Additionally, a small molecular compound namely Dimethylaminomicheliolide (DMAMCL) binds to the monomeric form of PKM2 and converts it into the tetrameric form, which results into decrease in the lactate production, G-6-P and other intermediates of glycolysis. As a result, the substrates needed for the proliferation of cancer cells like lactate and the glycolytic intermediates are reduced with the stoppage of glycolysis. So, DMAMCL has been used in the clinical trials for recurrent GBM in Australia (Guo et al. 2019). Acetaldehyde dehydrogenase1 A3 (ALDH1A3) is reported to involve the activation of PKM2 and Hexokinase 2 (HK2), which stimulates glioblastoma progression, glucose consumption, lactate production, and halts apoptosis. On the suppression of ALDH1A3, the expression of both PKM2 and HK2 are ultimately diminished, which may attenuate the growth of GBM (Panasyuk et al. 2012; Nie et al. 2020; 2019). miRNA-338 binds to the untranslated region of PKM2 and stops its binding to the β-catenin thus act as glioma suppressor. In other words, miRNA stops down the expression of PKM2, which further reduces the chance of growth of glioblastoma. miRNA-338 is reported to be downregulated in the glioma patients (Han et al. 2017). Taken together, the multifaceted role of PKM2, directly or indirectly, in regulation/progression of GBM ascertains PKM2 to be a major therapeutic target against GBM.

Summary and conclusions

PKM2 is essential for the aerobic glycolysis in tumor cells.
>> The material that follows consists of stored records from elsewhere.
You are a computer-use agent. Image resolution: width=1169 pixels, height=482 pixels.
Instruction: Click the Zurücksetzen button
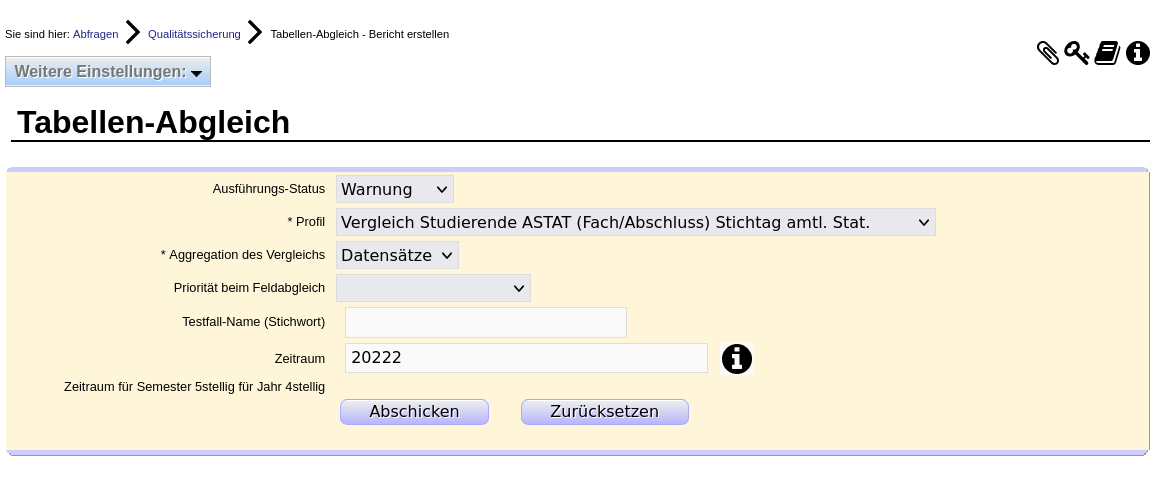point(604,412)
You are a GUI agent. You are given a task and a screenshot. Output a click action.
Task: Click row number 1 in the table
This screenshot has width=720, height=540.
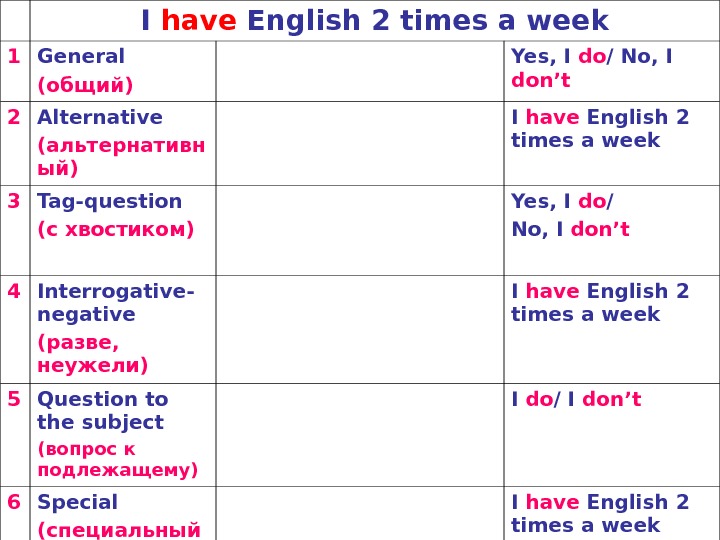[x=14, y=57]
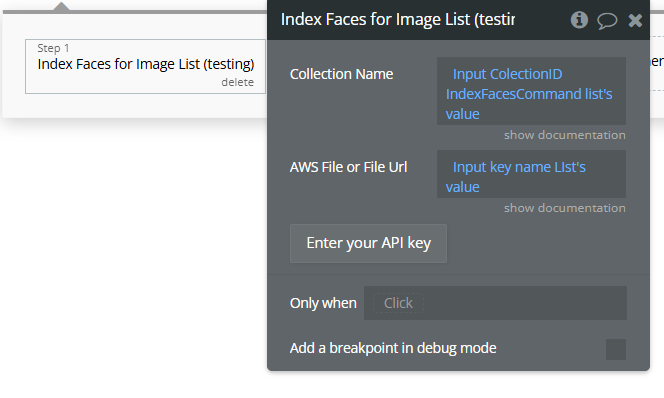The height and width of the screenshot is (398, 664).
Task: Click the "Only when" label
Action: [x=323, y=303]
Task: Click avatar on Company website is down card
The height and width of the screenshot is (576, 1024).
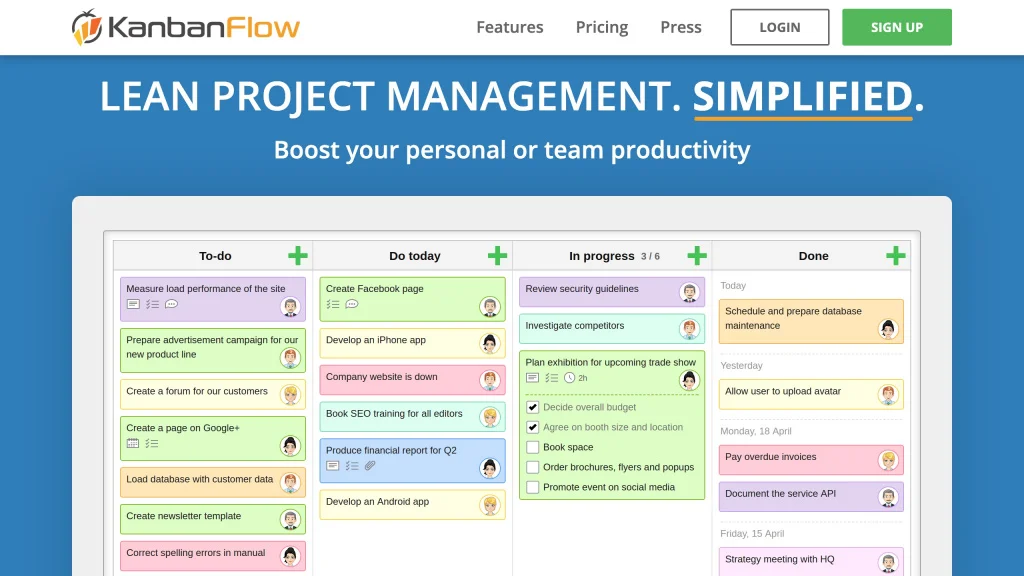Action: tap(489, 380)

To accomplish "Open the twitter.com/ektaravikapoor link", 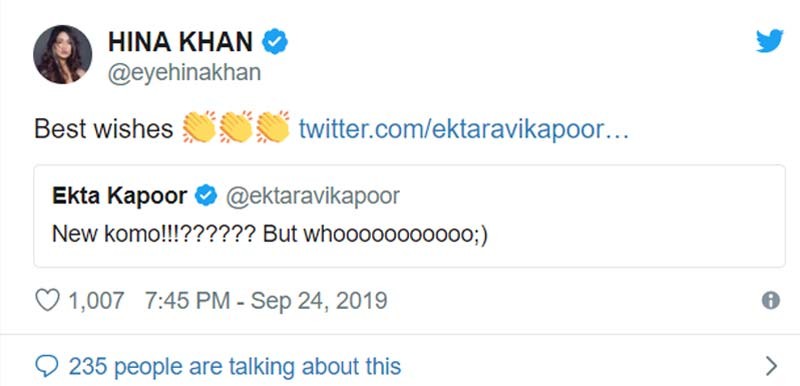I will [x=463, y=129].
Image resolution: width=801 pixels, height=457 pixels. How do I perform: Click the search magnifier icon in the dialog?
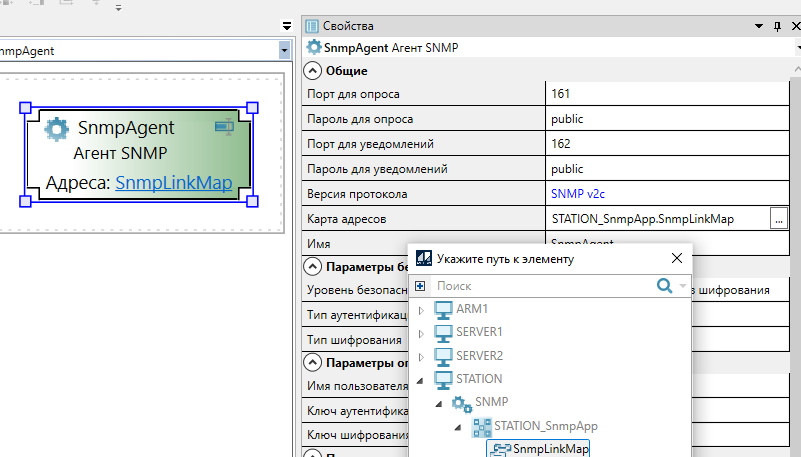664,286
Over the past few years, the multifaceted role of PKM2 in tumorigenesis is elucidated, which includes cell cycle progression via trancriptionally activating several genes involved in cell cycle progression (nuclear function); cell death regulation via interacting with anti-apoptosis proteins (mitochondrial function) and regulating energetics to supply substrates for cancer cell survival. Besides the key role as a central regulator of GBM cell glycolysis, PKM2 processes key tumorigenesis functions as a protein kinase in the nucleus and is also involved in gene transcription and as a transcriptional co-activator of oncogenic signalling. Higher expression of PKM2 in GBM and regulation of oncogenic signalling thus provide the molecular evidence to advocates further PKM2 as a potential tumor therapeutic target to manage the aggressiveness of GBM. Knockdown of PKM2 results in substantial inhibition of glucose intake, accumulation of glycolytic intermediates, production of lactate, and downregulation in oncogenes’ activation in glioblastoma cells. Various research findings documented the key role of PKM2 in GBM thus suggesting it as a potential metabolic therapeutic target for the development of a new regime to manage the GBM.